This is probably one of the most impressive wind shear environments I have ever seen on the Southern Great Plains — that’s actually not an exaggeration. There are only a couple of days I can think of that rival it, and I suspect this day will be a lot like those.

A broken band of storms should form 3-4 p.m. today in the Texas Panhandle and quickly grow into a line. Along that line, damaging wind gusts (perhaps widespread reports of 80 mph or more) along with a few tornadoes will be a threat. But…there are some caveats.

Let’s dive in.


What else is there to say about the strength of this storm system actually interacting with some unstable air? The winds in the atmosphere are just incredibly high end with this system.

I’m sorry if you aren’t up to date with reading Skew-Ts (you can learn on our website) — but this is just extreme in terms of winds. The 0-6km shear of 106kt is the highest I can ever remember.
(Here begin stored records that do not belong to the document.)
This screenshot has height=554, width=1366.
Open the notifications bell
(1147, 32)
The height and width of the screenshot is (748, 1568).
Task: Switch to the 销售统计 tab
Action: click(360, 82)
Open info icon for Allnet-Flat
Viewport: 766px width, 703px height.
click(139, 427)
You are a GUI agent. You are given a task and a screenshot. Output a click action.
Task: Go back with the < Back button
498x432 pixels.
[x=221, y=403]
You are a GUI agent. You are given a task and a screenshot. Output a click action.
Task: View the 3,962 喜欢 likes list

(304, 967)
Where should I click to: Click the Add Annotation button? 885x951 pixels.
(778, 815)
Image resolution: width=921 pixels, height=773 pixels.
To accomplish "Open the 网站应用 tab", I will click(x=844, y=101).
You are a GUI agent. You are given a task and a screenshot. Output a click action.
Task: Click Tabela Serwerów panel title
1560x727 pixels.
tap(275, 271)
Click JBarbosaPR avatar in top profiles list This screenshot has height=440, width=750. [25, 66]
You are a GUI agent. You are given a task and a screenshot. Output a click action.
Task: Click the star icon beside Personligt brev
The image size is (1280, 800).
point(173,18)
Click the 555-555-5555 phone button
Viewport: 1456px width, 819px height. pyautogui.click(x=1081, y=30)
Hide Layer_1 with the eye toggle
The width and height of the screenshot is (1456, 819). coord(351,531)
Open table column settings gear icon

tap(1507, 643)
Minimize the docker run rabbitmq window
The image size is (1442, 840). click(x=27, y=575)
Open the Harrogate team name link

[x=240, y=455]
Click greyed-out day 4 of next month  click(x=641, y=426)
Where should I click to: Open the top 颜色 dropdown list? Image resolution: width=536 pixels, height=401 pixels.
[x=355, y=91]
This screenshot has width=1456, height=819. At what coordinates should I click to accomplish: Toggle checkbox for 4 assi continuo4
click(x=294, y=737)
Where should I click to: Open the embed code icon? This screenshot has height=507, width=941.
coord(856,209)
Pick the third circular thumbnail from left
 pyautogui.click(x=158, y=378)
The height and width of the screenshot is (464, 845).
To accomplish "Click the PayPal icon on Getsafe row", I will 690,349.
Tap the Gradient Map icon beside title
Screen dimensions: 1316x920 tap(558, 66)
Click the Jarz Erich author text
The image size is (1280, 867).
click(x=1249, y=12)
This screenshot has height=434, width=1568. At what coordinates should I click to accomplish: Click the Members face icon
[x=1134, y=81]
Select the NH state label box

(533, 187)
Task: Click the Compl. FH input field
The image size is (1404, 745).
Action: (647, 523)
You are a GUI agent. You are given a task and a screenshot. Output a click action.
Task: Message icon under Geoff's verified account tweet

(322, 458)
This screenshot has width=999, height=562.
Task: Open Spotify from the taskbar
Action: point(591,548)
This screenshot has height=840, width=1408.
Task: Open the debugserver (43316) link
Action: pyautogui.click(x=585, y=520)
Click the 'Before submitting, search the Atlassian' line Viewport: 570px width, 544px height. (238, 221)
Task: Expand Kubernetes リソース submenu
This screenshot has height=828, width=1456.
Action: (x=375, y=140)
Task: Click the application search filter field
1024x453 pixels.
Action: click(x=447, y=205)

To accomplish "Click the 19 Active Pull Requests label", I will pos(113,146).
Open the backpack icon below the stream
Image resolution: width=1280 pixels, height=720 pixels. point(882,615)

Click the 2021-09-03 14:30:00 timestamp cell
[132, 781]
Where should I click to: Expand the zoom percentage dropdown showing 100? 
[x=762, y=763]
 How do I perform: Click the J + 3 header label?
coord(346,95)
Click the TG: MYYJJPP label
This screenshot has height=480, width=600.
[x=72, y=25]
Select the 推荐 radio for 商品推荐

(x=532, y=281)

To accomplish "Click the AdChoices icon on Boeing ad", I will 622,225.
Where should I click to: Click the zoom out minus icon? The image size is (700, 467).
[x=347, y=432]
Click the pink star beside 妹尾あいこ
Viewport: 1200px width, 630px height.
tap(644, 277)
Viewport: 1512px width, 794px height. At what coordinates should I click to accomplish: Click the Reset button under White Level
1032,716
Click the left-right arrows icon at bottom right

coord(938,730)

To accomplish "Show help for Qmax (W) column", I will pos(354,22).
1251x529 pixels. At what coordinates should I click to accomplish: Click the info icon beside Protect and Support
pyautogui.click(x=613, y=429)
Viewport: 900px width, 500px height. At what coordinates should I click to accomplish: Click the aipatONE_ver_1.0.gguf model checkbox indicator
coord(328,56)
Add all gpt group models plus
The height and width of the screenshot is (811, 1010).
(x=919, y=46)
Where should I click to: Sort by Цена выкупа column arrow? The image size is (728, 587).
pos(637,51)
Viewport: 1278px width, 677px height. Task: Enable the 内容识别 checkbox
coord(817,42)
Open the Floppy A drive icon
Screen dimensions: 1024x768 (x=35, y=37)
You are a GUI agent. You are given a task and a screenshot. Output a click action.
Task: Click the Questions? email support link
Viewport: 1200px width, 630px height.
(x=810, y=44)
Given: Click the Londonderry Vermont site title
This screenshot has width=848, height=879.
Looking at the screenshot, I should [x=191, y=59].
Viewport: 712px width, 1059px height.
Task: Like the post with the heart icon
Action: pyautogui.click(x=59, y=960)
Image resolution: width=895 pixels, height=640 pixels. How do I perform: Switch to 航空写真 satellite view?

The 0-1km SRH of 790 m2/s2 is similar. Just insane.

But Thermodynamics?

Let me be clear: the atmosphere looks really insane everywhere except at the surface. If something is going to hold the potential back today the cold surface temps and lower moisture quality are definitely the flies in the ointment. The sounding above is from one of the more realistic models out there this morning in terms of what the trends are at the surface. That model shows a pronounced near-surface stable layer.

  • Models have had a bias of warm/moist this morning which is resulting in the reliable HREF also having a warm/moist bias this morning.
  • Thermodynamics are very questionable, so even a couple/few degrees cooler on dews or temperature may make the near-surface stable layer too deep even for this wind shear.
  • There will be a narrow zone of weak surface instability to the west near the dryline, but moisture should be on the low-end, even for the Panhandles.
  • Overall this is the ultimate example of a low instability/high shear storm setup. However, it is also perhaps one of the only times I’ve seen high tornado probabilities in the same place nearly every model is forecasting such a pronounced near-surface stable layer. So this feels like new territory even still.
The HREF shows low-mid 60s temperatures making their way into Oklahoma with 50s common up into Kansas.
60 dewpoints should surge north across the Red River after sunset, but the northern extent shown by the HREF is contaminated with some pretty poor model members so it probably won’t be this aggressive.
As of 10:45 a.m. this morning, extensive and thick clouds (even with some embedded thunderstorms) are in place across much of the moderate risk area. The clouds should clear from west to east today, but it may be mid-late afternoon before they do. This isn’t May, so an hour or two of sunshine probably won’t cut it further east.

Extreme winds = Extreme Motions

We’ve already gone over the numbers on how intense the wind shear is. But when you have intense winds like this, storms are going to move much faster. In today’s case, that means individual cells will be moving at highway speeds (60 mph+). I would not be surprised to see warnings for 80mph storm motions today.

Storm Mode

Typically we talk about crowded storm modes as a big detriment to tornado formation — there is always one exception to this and that’s when you get a QLCS in an extreme shear environment. These types of lines can have strong and quick forming circulations on the front side of the line.

  • For the science nerds out there, science is showing an increasing frequency of QLCS tornado events with time.
  • The magnitude of the tornado threat today is going to depend on the depth of the near surface stable layer. Some models make it thick enough that I honestly have a hard time seeing tornadoes happening — some are right at doable for storms.
I tend to favor the HRRR for storm mode evolution on the day of a storm chase. I think it has a good handle on a line of cells marching across the region from Kansas all the way into Texas. Some embedded rotations in the line will be possible.
The HREF is showing the greatest potential for rotating storms today across W/SW Oklahoma.

The Bottom Line

Very fast storm motions within a linear complex is going to make tonight an absolute terror to warn on. There is a chance that the poor thermodynamics save our bacon, making it hard to mix down extremely damaging winds or spin up tornadoes. The QLCS spin ups can happen all in one radar scan, meaning tornado warnings may come after a tornado has already formed and lifted. That’s the challenging nature of these. But, until we see any evidence of the poor thermodynamics limiting the threat, you probably need to prepare and plan to take shelter as the line passes you. From a storm chasing perspective, this is a pretty low-end setup if your goal is good imagery.

And hey, with the storm motions being so fast, that will probably only be for a few minutes. If nothing else, call it a good test run of your tornado safety plan.